<<<<
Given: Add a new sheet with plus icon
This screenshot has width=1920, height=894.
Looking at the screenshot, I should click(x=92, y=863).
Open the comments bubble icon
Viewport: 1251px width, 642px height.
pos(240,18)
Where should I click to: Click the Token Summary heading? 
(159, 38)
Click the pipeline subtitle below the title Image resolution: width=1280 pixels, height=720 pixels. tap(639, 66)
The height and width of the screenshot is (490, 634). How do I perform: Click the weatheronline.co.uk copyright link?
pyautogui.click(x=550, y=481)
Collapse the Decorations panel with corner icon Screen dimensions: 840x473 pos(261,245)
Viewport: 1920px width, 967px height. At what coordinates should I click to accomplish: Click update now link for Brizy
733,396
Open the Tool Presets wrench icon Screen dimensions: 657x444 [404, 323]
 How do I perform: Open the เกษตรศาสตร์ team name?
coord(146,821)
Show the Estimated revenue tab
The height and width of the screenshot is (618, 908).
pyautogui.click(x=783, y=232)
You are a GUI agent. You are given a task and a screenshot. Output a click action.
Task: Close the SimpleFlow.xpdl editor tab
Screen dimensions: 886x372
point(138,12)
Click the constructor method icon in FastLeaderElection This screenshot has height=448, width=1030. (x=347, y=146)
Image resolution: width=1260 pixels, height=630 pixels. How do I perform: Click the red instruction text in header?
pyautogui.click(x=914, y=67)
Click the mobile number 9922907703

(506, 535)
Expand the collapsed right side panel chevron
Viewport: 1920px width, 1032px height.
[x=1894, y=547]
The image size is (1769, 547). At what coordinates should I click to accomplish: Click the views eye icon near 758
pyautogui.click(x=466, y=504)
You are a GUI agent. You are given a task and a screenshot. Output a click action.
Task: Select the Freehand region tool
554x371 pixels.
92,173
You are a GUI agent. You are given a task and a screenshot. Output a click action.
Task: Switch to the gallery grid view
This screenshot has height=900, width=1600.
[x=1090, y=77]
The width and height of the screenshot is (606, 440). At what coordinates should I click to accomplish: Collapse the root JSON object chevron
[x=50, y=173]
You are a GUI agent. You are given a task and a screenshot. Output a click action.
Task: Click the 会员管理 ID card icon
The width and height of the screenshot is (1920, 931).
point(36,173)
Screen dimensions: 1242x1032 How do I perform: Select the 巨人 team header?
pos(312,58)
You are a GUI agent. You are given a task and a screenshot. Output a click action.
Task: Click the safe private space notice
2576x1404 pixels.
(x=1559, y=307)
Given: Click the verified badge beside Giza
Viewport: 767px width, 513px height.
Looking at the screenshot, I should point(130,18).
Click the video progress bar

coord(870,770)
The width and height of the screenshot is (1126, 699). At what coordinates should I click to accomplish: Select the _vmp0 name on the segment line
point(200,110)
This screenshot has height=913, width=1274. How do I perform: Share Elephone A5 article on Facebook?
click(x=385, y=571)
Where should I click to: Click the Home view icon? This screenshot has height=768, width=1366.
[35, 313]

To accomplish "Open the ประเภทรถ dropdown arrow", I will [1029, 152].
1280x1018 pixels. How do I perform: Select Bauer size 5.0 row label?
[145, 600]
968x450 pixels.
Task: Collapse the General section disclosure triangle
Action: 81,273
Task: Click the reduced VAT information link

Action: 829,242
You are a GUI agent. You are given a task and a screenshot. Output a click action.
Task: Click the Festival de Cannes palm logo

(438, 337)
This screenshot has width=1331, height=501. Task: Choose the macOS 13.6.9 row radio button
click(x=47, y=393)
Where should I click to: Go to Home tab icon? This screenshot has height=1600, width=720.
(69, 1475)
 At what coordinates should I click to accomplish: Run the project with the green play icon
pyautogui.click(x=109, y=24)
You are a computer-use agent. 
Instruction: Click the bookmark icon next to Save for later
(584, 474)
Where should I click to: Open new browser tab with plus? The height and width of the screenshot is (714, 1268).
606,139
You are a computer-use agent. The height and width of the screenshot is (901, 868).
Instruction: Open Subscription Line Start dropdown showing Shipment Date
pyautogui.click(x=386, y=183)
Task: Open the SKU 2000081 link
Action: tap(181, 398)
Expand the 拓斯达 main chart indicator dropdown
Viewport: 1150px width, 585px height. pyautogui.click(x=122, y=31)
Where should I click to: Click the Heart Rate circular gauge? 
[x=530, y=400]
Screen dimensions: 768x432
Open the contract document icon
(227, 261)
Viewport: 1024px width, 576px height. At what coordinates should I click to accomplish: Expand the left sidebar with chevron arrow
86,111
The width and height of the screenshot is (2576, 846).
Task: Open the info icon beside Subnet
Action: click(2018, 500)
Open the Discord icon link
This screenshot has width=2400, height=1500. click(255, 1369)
>>>>
Look through the entries and return every line where "panel" appears.

SOLUTION TO THE PROBLEM:
Collapse the Decorations panel with corner icon Screen dimensions: 840x473 pos(261,245)
Expand the collapsed right side panel chevron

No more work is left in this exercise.